• PROBLEM TO WORK ON:
Return the part of the comment thread on image texture starting at "Taking a complex" and ending at "two as well.", copied word for word.

• DOCUMENT EXTRACT:
___
Taking a complex or confusing topic and making it easily digestable for people who aren't experts is incredibly difficult, and incredibly effective. Kudos to your ability to do this time and time again - looking forward to reading part two as well.
@Mark:
I am delighted that you commented here. In fact, the use of the word "facies" is totally appropriate. I think you will see how I take this notion of an image to the next level in the next post. You are right, images are data (numbers are numbers).
Regarding well logs: "the texture of a line", what a wonderful way to put it. Computing Haralick statistics along a single column image (a line). Brilliant.
In the midst of my tea towel prototyping I have noticed that it is difficult to capture, say, two textures, if they are not at a similar scale. When the effective scale of the patterns occurs over a large range (as it does with rocks or slabbed core) it is difficult to capture the fine and coarse details simultaneous. This might require one to look at an adaptive or flexible kernel size. Texture at the grain (or pixel scale), texture at the bedding scale, texture at the hetereolithic scale. I suppose we could use the word fabric to describe texture at the highest resolution (smaller scale), and then use other words to describe texture at larger scales. This all might fall under a new buzzword, which I introduce just now: texture bandwidth.
But then again, maybe it is best not to use any words at all :)
___
• RECORDS:
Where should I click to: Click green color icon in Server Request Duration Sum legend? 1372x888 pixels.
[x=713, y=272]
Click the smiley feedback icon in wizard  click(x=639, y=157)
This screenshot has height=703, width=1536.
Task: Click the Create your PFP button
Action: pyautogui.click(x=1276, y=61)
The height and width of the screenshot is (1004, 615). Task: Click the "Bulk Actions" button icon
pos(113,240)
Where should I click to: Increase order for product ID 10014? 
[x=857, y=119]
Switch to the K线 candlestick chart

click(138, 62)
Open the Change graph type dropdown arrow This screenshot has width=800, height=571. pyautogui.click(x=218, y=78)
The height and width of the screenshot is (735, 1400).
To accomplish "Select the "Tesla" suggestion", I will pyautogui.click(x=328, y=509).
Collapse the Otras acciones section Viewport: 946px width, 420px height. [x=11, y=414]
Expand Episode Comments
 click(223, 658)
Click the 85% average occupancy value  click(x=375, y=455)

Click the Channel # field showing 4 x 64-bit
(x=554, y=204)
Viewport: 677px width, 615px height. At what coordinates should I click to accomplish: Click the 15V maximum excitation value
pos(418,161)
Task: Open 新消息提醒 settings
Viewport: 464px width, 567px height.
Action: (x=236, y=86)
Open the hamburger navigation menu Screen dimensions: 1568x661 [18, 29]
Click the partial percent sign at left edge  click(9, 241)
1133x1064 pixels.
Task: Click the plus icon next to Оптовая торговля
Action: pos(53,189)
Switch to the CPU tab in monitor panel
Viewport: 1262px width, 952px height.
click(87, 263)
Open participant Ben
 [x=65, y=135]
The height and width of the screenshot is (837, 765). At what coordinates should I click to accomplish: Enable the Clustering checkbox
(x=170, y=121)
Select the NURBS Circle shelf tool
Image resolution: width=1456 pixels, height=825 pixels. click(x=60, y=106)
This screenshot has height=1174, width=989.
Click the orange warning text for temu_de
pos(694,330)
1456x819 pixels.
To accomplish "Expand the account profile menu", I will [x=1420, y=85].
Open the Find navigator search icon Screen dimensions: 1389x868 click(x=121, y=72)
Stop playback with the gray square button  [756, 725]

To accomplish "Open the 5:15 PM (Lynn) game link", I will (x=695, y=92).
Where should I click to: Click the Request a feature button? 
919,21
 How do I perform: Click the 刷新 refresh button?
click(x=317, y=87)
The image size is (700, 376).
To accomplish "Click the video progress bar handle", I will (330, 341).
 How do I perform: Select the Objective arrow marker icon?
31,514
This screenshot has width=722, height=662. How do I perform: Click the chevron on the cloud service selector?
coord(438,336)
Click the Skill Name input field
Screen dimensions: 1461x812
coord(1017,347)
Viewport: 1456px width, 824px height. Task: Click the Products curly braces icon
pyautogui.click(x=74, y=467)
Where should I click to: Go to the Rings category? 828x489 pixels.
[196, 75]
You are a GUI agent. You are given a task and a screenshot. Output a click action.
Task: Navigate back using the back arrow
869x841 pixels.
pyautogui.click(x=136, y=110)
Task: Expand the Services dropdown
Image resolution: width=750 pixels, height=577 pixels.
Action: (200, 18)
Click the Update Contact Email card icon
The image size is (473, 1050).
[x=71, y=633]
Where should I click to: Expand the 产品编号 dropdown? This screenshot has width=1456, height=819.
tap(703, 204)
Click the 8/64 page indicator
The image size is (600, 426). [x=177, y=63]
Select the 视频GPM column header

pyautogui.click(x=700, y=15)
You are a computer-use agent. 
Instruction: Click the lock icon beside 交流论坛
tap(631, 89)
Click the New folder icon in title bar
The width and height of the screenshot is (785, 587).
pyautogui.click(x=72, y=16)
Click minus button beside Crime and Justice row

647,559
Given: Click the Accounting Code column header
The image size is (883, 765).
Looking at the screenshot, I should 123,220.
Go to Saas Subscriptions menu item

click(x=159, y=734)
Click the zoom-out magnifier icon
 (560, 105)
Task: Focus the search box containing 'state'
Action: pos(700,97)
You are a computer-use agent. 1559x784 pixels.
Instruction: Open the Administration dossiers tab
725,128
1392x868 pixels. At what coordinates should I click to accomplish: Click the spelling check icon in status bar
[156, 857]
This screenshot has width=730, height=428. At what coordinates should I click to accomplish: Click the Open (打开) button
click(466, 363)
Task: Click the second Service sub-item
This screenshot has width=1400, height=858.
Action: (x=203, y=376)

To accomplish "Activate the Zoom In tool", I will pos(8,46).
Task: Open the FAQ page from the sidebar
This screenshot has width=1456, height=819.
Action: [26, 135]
___
• TASK RESULT:
Taking a complex or confusing topic and making it easily digestable for people who aren't experts is incredibly difficult, and incredibly effective. Kudos to your ability to do this time and time again - looking forward to reading part two as well.